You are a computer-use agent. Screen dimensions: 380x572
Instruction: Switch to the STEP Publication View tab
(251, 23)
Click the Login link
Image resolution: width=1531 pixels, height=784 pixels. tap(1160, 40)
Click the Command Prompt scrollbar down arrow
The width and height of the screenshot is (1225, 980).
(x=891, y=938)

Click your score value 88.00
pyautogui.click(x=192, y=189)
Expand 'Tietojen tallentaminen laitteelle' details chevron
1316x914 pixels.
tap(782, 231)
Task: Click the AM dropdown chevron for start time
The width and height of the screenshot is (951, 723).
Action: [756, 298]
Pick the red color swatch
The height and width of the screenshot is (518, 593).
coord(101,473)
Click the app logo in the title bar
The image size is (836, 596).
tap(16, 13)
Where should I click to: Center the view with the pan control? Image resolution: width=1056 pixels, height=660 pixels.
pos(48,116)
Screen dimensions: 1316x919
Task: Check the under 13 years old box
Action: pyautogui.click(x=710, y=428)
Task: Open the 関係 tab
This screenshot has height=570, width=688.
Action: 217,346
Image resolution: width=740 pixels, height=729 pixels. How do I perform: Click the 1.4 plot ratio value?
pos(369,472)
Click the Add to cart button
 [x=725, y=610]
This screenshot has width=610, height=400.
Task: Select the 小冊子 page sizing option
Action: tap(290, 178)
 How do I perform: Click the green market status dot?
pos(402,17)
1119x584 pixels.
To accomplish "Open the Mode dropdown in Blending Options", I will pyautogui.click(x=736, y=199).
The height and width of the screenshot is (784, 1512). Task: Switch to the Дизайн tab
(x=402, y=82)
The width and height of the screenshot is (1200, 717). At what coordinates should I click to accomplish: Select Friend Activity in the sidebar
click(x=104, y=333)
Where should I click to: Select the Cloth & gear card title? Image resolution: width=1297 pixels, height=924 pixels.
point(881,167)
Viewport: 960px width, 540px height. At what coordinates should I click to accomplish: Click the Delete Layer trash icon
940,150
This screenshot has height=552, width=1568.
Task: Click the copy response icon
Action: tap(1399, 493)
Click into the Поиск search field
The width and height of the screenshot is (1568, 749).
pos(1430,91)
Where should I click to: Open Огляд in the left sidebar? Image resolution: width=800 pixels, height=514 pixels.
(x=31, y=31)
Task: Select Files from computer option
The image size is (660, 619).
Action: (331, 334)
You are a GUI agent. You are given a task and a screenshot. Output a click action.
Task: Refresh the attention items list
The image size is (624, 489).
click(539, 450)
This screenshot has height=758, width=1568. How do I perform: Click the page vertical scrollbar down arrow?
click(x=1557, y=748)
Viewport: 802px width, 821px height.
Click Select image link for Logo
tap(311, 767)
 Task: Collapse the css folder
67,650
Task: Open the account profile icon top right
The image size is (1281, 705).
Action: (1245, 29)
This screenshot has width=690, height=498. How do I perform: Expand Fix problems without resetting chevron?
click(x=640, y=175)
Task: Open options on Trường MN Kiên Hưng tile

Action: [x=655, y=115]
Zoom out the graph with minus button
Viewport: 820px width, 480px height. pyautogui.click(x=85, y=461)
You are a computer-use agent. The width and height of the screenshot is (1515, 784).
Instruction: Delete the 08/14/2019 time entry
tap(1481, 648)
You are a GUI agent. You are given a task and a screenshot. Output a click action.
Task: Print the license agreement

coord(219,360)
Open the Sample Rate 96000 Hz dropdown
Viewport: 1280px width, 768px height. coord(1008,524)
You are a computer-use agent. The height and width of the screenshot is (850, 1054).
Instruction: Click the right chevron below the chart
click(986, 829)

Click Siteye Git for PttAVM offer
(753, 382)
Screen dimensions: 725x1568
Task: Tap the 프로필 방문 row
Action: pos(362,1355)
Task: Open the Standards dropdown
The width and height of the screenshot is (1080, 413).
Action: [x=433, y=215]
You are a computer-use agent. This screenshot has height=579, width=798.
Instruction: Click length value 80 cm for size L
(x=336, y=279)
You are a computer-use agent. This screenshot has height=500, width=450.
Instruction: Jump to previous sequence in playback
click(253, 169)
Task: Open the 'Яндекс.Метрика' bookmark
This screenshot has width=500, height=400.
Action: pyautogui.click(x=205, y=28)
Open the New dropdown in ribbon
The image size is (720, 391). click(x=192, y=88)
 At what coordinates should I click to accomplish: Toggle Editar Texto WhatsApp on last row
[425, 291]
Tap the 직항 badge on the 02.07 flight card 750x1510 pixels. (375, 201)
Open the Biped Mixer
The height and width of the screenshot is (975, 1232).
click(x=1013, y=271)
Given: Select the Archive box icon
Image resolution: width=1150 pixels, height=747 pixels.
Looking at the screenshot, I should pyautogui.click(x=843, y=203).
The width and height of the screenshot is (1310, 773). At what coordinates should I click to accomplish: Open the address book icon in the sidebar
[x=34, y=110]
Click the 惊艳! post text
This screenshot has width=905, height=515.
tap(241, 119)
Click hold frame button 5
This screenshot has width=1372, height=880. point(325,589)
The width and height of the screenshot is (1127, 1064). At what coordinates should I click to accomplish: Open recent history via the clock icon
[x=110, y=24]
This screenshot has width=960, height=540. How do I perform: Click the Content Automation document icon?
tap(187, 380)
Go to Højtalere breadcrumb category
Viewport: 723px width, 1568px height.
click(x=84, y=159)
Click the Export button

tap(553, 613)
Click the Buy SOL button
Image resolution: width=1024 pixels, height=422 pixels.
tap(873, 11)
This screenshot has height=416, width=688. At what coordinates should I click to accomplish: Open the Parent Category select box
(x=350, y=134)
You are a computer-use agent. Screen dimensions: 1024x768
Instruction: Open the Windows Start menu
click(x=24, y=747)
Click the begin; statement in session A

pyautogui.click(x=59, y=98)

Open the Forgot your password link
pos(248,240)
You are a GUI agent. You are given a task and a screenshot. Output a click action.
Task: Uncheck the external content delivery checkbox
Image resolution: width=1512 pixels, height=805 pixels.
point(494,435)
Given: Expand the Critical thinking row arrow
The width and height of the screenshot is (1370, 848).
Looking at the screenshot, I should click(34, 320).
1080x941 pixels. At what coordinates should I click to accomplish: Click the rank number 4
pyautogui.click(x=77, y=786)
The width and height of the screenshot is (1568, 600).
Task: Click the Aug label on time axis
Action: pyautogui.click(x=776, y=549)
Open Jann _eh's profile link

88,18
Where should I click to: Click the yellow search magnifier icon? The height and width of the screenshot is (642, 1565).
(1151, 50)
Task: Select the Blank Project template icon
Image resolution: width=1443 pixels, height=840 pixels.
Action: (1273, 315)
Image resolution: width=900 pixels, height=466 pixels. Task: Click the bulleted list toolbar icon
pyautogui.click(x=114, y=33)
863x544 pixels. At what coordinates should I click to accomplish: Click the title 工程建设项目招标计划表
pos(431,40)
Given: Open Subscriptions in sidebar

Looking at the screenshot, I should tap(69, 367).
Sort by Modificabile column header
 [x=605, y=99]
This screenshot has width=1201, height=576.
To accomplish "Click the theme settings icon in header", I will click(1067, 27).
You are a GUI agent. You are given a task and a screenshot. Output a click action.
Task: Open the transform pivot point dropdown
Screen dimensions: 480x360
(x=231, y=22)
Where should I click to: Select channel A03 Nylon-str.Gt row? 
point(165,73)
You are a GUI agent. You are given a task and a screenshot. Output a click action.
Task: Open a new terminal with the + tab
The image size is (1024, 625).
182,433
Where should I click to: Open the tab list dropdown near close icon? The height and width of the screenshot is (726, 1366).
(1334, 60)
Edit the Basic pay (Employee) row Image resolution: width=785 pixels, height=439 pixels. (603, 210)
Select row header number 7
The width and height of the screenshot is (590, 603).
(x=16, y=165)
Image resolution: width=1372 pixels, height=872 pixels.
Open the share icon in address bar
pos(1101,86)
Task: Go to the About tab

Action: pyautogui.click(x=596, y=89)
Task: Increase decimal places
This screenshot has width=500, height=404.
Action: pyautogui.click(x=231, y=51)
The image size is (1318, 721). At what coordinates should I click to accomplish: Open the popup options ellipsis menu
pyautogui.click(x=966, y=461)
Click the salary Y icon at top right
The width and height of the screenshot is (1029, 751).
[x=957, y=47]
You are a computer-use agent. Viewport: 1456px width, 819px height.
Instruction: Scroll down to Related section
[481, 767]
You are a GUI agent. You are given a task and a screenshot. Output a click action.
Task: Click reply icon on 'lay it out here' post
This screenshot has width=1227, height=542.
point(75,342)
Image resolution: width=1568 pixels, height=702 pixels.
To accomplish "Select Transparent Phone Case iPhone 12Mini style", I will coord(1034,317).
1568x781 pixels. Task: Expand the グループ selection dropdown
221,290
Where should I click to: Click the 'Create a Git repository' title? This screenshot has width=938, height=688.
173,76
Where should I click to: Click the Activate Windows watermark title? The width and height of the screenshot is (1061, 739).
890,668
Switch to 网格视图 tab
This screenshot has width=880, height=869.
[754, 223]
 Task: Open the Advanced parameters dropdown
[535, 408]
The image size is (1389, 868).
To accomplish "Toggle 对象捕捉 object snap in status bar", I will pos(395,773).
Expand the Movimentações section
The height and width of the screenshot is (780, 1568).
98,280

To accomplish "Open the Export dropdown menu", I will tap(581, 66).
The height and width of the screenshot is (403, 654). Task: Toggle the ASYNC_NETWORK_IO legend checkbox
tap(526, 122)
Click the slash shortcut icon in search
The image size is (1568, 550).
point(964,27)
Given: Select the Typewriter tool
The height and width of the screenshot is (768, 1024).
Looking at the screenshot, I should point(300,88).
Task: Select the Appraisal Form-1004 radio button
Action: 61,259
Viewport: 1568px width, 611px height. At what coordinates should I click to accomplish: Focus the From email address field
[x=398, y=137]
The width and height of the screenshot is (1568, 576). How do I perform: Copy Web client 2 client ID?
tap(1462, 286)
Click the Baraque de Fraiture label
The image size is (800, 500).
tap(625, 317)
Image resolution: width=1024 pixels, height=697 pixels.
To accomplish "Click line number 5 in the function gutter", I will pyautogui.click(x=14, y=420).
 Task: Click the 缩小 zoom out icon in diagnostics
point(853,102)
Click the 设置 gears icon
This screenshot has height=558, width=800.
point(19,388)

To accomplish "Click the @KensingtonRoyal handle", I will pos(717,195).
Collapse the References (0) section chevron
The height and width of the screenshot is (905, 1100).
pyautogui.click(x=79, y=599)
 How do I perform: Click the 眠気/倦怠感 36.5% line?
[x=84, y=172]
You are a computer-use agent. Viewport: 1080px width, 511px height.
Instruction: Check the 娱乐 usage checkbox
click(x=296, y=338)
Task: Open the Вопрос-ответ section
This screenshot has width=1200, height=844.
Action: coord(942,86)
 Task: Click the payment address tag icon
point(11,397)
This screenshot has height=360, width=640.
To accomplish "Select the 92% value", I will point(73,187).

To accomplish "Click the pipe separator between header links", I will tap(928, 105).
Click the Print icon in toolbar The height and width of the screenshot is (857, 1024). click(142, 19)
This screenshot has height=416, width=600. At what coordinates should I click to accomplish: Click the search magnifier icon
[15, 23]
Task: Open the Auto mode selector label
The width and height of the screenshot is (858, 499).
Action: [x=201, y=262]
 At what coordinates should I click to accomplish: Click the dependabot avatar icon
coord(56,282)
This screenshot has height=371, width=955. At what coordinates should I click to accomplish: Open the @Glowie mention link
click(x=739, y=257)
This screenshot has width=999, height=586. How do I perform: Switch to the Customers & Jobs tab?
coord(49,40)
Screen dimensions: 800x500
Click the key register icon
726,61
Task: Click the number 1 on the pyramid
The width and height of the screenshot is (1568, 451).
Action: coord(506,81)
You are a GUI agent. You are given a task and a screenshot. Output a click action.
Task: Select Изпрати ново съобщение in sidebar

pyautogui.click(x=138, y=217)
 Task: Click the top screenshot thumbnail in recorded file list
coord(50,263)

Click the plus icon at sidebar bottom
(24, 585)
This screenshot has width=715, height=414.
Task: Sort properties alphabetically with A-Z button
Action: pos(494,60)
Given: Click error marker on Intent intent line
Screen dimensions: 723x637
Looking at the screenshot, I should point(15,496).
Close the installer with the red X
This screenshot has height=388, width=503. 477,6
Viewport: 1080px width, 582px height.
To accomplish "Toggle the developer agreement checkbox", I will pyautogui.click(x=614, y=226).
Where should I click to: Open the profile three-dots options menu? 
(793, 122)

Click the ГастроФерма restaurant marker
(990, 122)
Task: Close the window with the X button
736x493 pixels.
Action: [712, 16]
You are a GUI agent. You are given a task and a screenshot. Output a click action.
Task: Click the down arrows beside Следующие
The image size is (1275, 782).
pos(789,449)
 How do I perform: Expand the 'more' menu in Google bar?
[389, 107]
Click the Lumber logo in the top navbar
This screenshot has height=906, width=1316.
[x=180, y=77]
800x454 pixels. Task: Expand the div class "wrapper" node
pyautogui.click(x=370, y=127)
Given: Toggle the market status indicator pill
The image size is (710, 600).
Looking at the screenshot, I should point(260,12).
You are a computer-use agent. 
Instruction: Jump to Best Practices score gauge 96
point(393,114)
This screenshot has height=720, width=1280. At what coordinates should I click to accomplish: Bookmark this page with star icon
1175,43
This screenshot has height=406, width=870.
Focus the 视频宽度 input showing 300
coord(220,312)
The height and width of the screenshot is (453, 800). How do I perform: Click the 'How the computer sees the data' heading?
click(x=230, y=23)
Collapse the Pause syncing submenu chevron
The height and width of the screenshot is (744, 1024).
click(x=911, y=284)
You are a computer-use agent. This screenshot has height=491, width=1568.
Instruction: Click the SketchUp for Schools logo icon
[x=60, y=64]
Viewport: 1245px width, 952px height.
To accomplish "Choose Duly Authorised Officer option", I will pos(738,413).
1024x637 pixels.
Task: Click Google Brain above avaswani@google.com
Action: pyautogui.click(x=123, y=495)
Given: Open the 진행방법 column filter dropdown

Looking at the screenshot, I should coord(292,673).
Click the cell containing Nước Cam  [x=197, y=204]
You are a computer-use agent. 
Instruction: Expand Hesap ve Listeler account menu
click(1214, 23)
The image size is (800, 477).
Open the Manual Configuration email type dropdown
◆ ◆ ◆ ◆ ◆ ◆ ◆
# WHAT YOU NEED TO DO
Give back exactly the lines above starting at the line where "Image resolution: width=1024 pixels, height=697" appears and ending at the line where "This screenshot has height=360, width=640." appears, both included, with no other lines.

# RESULT BELOW
Image resolution: width=1024 pixels, height=697 pixels.
To accomplish "Click line number 5 in the function gutter", I will pyautogui.click(x=14, y=420).
 Task: Click the 缩小 zoom out icon in diagnostics
point(853,102)
Click the 设置 gears icon
This screenshot has height=558, width=800.
point(19,388)

To accomplish "Click the @KensingtonRoyal handle", I will pos(717,195).
Collapse the References (0) section chevron
The height and width of the screenshot is (905, 1100).
pyautogui.click(x=79, y=599)
 How do I perform: Click the 眠気/倦怠感 36.5% line?
[x=84, y=172]
You are a computer-use agent. Viewport: 1080px width, 511px height.
Instruction: Check the 娱乐 usage checkbox
click(x=296, y=338)
Task: Open the Вопрос-ответ section
This screenshot has width=1200, height=844.
Action: coord(942,86)
 Task: Click the payment address tag icon
point(11,397)
This screenshot has height=360, width=640.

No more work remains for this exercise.